━━━━━ DATA

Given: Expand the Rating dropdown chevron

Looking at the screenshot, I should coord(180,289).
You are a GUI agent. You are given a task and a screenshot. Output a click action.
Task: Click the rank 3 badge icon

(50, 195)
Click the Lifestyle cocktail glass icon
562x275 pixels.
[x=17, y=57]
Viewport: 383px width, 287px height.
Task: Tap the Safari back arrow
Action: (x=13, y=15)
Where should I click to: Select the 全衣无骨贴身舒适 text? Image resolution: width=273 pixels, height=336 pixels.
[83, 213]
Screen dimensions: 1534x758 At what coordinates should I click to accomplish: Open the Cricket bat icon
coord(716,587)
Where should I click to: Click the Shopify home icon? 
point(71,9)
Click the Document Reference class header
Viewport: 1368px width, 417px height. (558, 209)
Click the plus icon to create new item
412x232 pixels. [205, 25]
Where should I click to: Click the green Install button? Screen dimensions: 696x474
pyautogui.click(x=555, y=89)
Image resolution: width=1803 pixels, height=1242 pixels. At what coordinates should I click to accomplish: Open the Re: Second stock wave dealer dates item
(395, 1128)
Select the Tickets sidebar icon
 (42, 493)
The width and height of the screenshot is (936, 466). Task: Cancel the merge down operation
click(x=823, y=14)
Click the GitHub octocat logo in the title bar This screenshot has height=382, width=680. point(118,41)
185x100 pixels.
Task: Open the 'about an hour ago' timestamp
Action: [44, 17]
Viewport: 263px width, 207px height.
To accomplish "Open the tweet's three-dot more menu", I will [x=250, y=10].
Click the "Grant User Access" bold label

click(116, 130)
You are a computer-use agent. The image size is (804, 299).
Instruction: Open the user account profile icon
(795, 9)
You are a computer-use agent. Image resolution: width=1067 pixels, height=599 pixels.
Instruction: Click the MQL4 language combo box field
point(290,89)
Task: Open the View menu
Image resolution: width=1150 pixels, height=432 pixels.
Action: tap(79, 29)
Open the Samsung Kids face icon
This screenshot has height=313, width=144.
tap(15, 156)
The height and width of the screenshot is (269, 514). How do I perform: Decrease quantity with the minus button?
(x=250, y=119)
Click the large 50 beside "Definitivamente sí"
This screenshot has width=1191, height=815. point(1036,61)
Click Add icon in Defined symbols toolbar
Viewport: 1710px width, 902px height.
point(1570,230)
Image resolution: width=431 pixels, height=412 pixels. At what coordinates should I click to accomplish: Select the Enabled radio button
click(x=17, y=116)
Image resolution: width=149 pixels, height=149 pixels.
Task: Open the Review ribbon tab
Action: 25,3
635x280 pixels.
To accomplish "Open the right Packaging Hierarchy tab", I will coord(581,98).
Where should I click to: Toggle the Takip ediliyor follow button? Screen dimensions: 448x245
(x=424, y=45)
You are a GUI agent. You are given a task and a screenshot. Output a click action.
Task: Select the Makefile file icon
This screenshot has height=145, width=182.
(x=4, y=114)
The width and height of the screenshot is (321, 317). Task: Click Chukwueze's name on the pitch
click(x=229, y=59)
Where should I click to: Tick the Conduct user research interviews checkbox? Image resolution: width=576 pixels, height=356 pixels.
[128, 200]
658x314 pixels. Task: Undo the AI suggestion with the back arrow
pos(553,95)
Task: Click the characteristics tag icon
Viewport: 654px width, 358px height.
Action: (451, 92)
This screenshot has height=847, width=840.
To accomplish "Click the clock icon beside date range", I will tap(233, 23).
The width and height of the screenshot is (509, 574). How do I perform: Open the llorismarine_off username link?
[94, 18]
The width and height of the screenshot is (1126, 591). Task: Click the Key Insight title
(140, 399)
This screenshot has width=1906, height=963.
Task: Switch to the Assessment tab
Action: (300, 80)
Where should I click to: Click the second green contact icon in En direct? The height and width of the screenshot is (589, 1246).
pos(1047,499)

━━━━━━━━━━

EXERCISE DETAILS => Up to and including the line with "Viewport: 263px width, 207px height.", transcribe the entries above exactly, starting from their first line.

EXPECTED ANSWER =>
Given: Expand the Rating dropdown chevron

Looking at the screenshot, I should coord(180,289).
You are a GUI agent. You are given a task and a screenshot. Output a click action.
Task: Click the rank 3 badge icon

(50, 195)
Click the Lifestyle cocktail glass icon
562x275 pixels.
[x=17, y=57]
Viewport: 383px width, 287px height.
Task: Tap the Safari back arrow
Action: (x=13, y=15)
Where should I click to: Select the 全衣无骨贴身舒适 text? Image resolution: width=273 pixels, height=336 pixels.
[83, 213]
Screen dimensions: 1534x758 At what coordinates should I click to accomplish: Open the Cricket bat icon
coord(716,587)
Where should I click to: Click the Shopify home icon? 
point(71,9)
Click the Document Reference class header
Viewport: 1368px width, 417px height. (558, 209)
Click the plus icon to create new item
412x232 pixels. [205, 25]
Where should I click to: Click the green Install button? Screen dimensions: 696x474
pyautogui.click(x=555, y=89)
Image resolution: width=1803 pixels, height=1242 pixels. At what coordinates should I click to accomplish: Open the Re: Second stock wave dealer dates item
(395, 1128)
Select the Tickets sidebar icon
 (42, 493)
The width and height of the screenshot is (936, 466). Task: Cancel the merge down operation
click(x=823, y=14)
Click the GitHub octocat logo in the title bar This screenshot has height=382, width=680. point(118,41)
185x100 pixels.
Task: Open the 'about an hour ago' timestamp
Action: [44, 17]
Viewport: 263px width, 207px height.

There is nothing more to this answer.